Danique Noordman

Personal information
- Full name: Danique Maria Noordman
- Date of birth: 21 February 2004 (age 22)
- Place of birth: Zwolle, Netherlands
- Height: 1.68 m (5 ft 6 in)
- Position: Midfielder

Team information
- Current team: Juventus
- Number: 16

Youth career
- 0000–2013: VV Vilsteren
- 2013–2019: SV Dalfsen
- 2018–2019: FC Dalfsen
- 2019–2020: PEC Zwolle

Senior career*
- Years: Team / Apps / (Gls)
- 2020–2023: PEC Zwolle / 61 / (8)
- 2023–2026: Ajax / 44 / (5)
- 2026–: Juventus / 0 / (0)

International career^{‡}
- 2018: Netherlands U15 / 3 / (0)
- 2018–2019: Netherlands U16 / 9 / (2)
- 2019–2020: Netherlands U17 / 5 / (1)
- 2021–2023: Netherlands U19 / 20 / (5)
- 2022: Netherlands U20 / 8 / (1)
- 2025–: Netherlands U23 / 7 / (1)

= Danique Noordman =

Dutch footballer (born 2004)

Danique Maria Noordman (born 21 February 2004) is a Dutch professional footballer who plays as a midfielder for Serie A club Juventus. She has previously played for Eredivisie clubs PEC Zwolle and Ajax.

== Early life ==
Noordman was born and raised in Zwolle, Netherlands. She grew up alongside two other brothers, both of whom also enjoyed football in their youth. Noordman's first club was VV Vilsteren, where she played before moving to SV Dalfsen at the age of 9. She spent six years at Dalfsen, often playing among boys. In 2019, she signed for hometown side PEC Zwolle.

== Club career ==

=== PEC Zwolle ===
At 16 years old, Noordman made her Vrouwen Eredivisie debut, playing for PEC Zwolle in a match against ADO Den Haag. In her first season of top-flight football, she appeared in 8 matches, mostly as a substitute. She then spent two more years in Zwolle and became one of the team's more consistent starters.

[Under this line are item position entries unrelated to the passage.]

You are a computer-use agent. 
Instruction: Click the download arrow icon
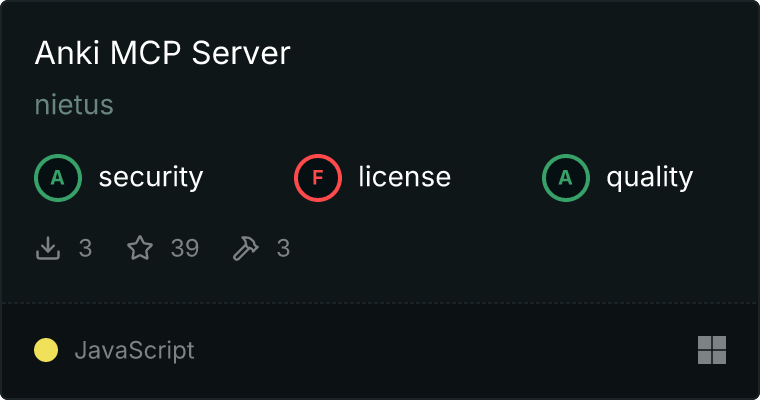pyautogui.click(x=48, y=248)
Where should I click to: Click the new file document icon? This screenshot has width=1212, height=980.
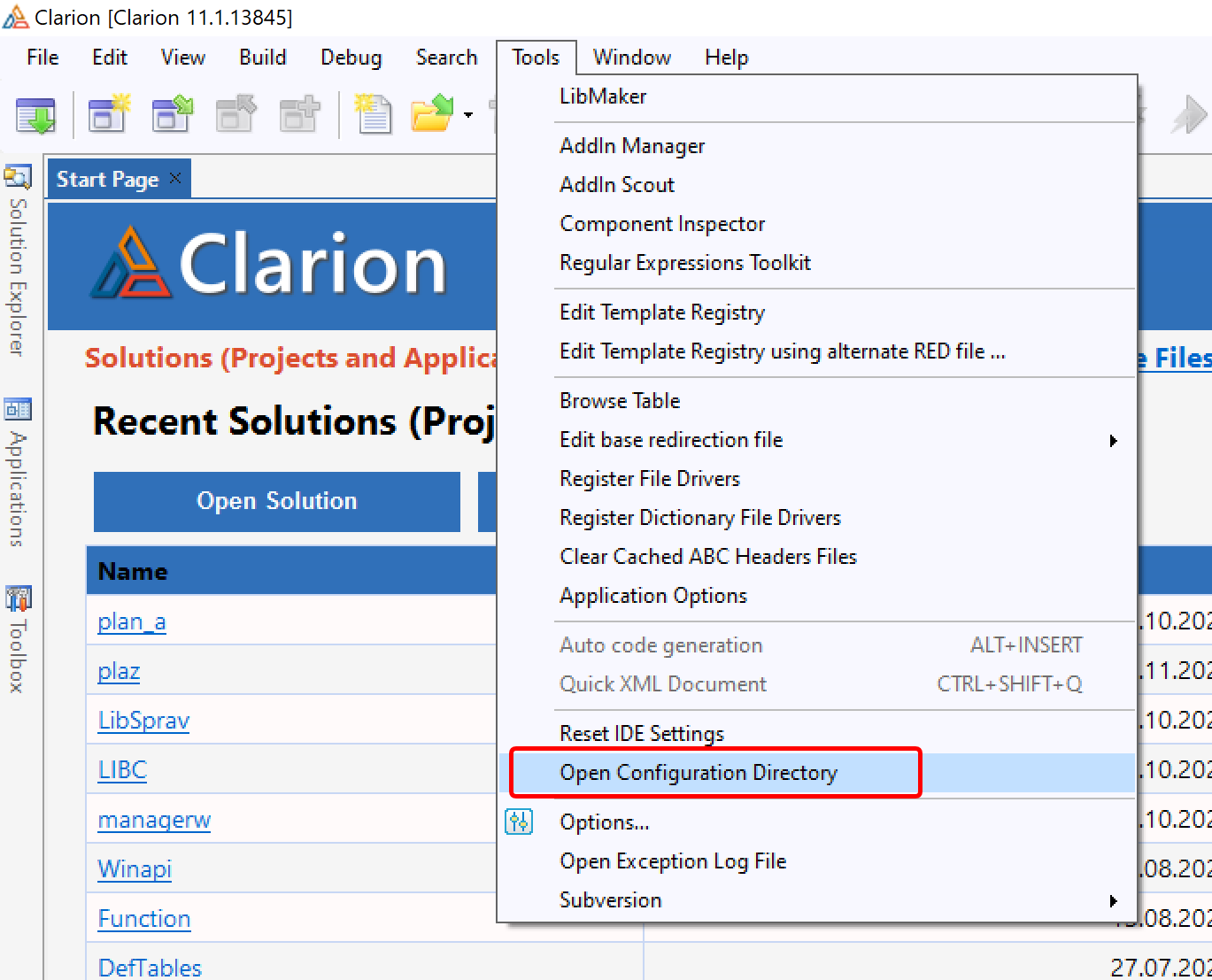click(x=374, y=115)
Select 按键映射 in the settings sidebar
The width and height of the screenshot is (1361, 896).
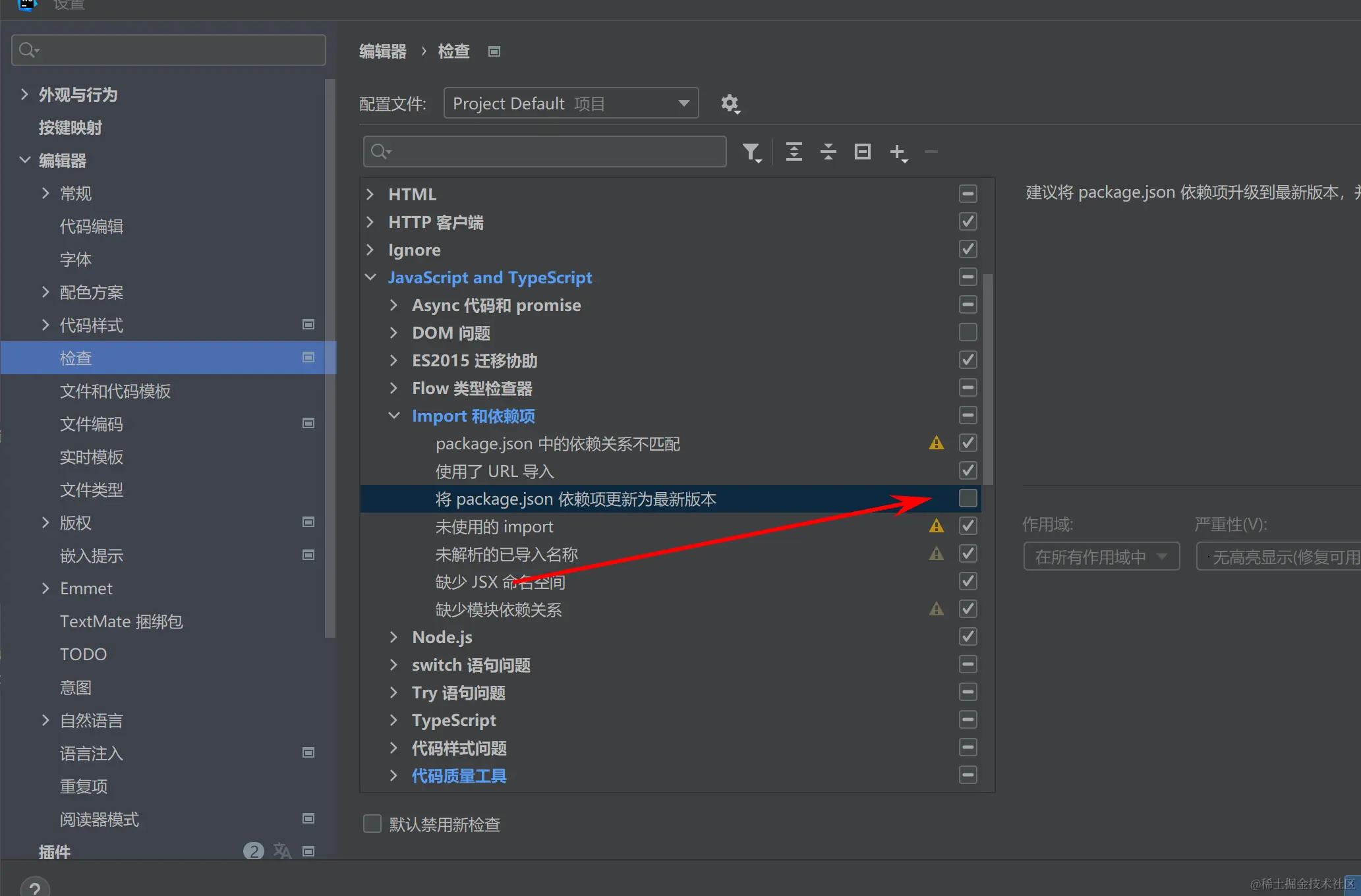coord(70,128)
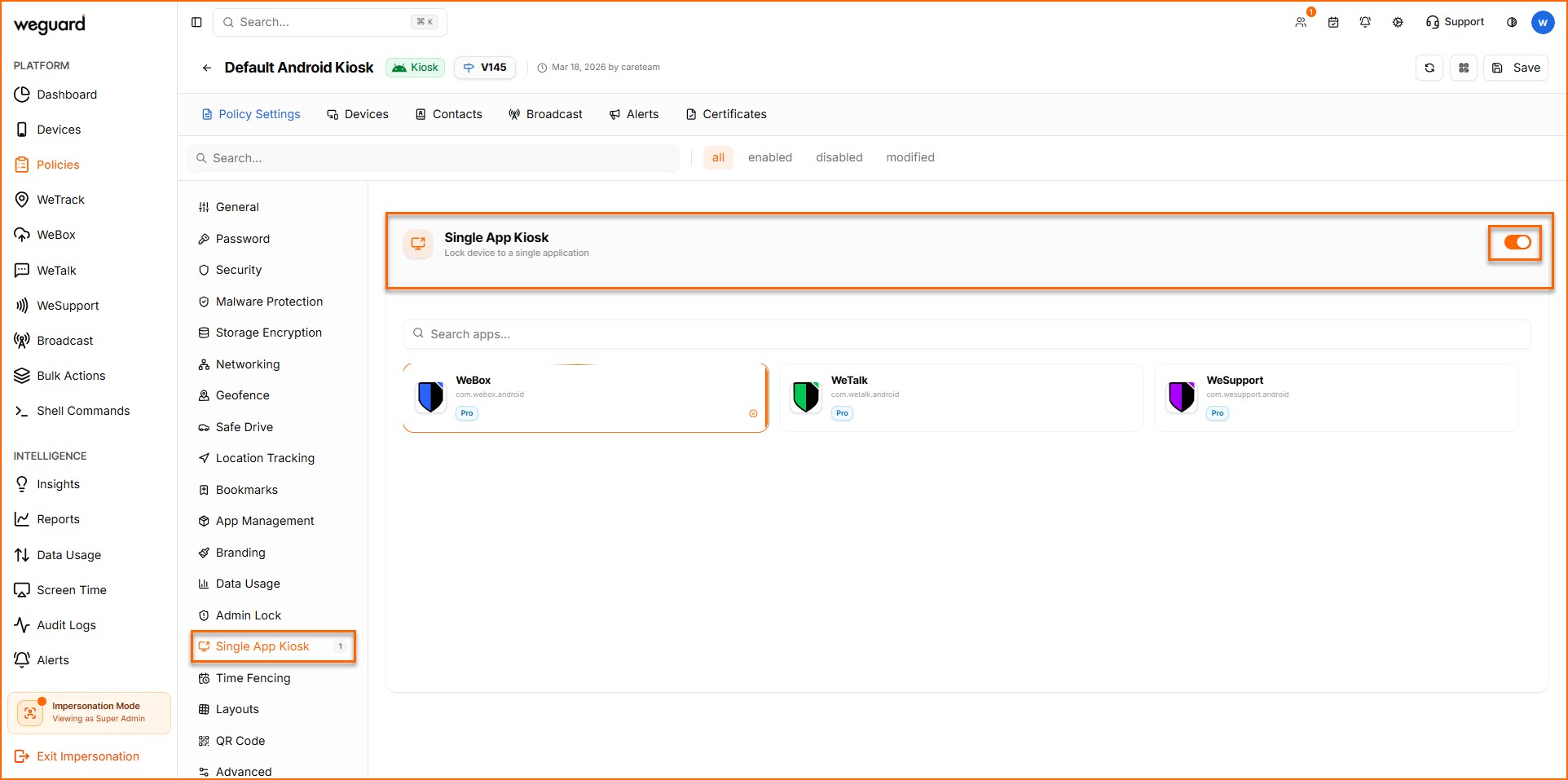Select the WeTalk app card
Screen dimensions: 1568x780
point(961,397)
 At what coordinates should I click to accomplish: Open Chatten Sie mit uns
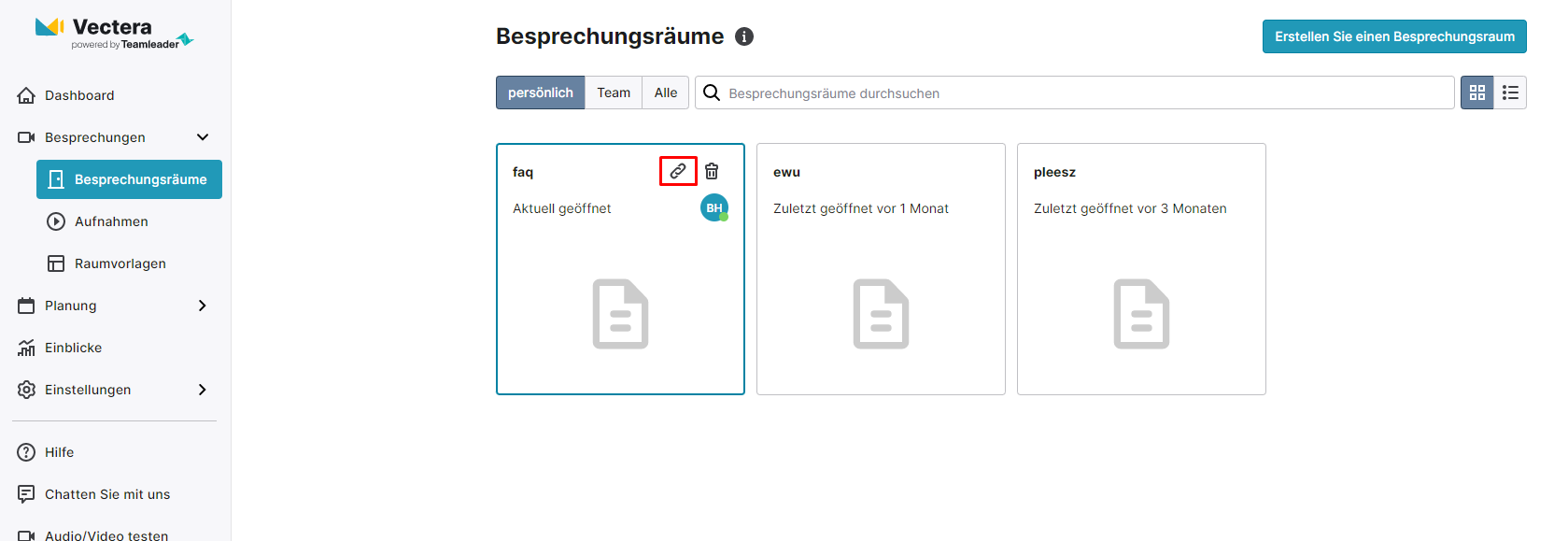(106, 494)
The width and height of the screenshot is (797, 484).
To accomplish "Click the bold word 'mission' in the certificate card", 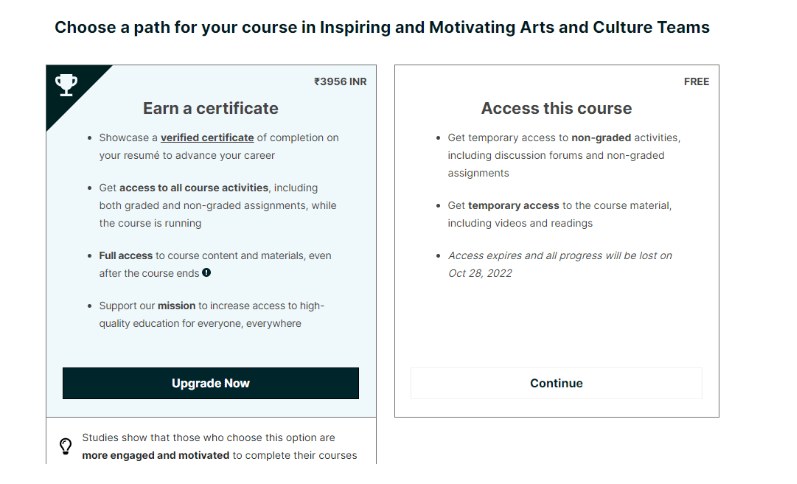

She registered 8 goals in over 60 appearances across her three-season stint.

=== Ajax ===
On 16 August 2023, Noordman was announced to have joined AFC Ajax on a three-year contract; Ajax had been her dream club since she was a child. Less than a month later, Noordman made her Ajax debut in an KNVB Cup match. She then participated in her first Eredivisie match with Ajax on 15 September 2023. Exactly two months later, Noordman made her UEFA Women's Champions League appearance in a group stage match. In February 2024, she scored her first goal for Ajax. Noordman ultimately spent most of her first season at Ajax primarily as a substitute. She earned her first title with the club on 20 May 2024, contributing to Ajax's KNVB Cup win.

In the 2024–25 season, Noordman started nearly every game for Ajax. On 4 September 2024, she scored an extra time goal against Ukrainian side Kolos Kovalivka in an eventual 4–1 Champions League qualification victory. The following year, Noordman earned recognition on the Eredivisie Team of the Season after recording 4 goals and 3 assists across 28 appearances. Despite having extended her contract with Ajax until 2027 in November 2025, she departed from the club at the end of the 2025–26 campaign. She left having made over 65 appearances across all competitions in her three-season tenure. Additionally, since joining Ajax, Noordman accumulated the highest total number of individual duels and successful tackles among all of her teammates; she also played in the third-most matches out of any other player in that timespan (fewer than only Regina van Eijk and Sherida Spitse).

=== Juventus ===
On 4 July 2026, Ajax transferred Noordman to Italian Serie A club Juventus for a fee reportedly around €180,000. Noordman subsequently penned a three-year deal for Juventus, lasting until 2029.

== International career ==
Noordman earned her first appearance in the Netherlands youth national team system at age 14, playing for the under-15 national team in a friendly against Germany 18 April 2018. She then progressed through multiple different age groups, including regular stints with the under-17s and under-23s. In 2019 and 2020, she made 5 appearances for the U17s and scored a goal against Latvia. Two years later, Noordman was named to the squad that reached fourth place in the 2022 FIFA U-20 Women's World Cup; despite having been unsure that she would make the final roster at all, Noordman played in five matches after an injury to Ella Peddemors opened more opportunities in the Dutch midfield. The following year, she helped the Netherlands reach the semifinals of the 2023 UEFA Women's Under-19 Championship.

In October 2023, Noordman was called up to the Netherlands senior national team for the first time, joining the squad ahead of UEFA Women's Nations League matches after Wieke Kaptein had to withdraw due to injury.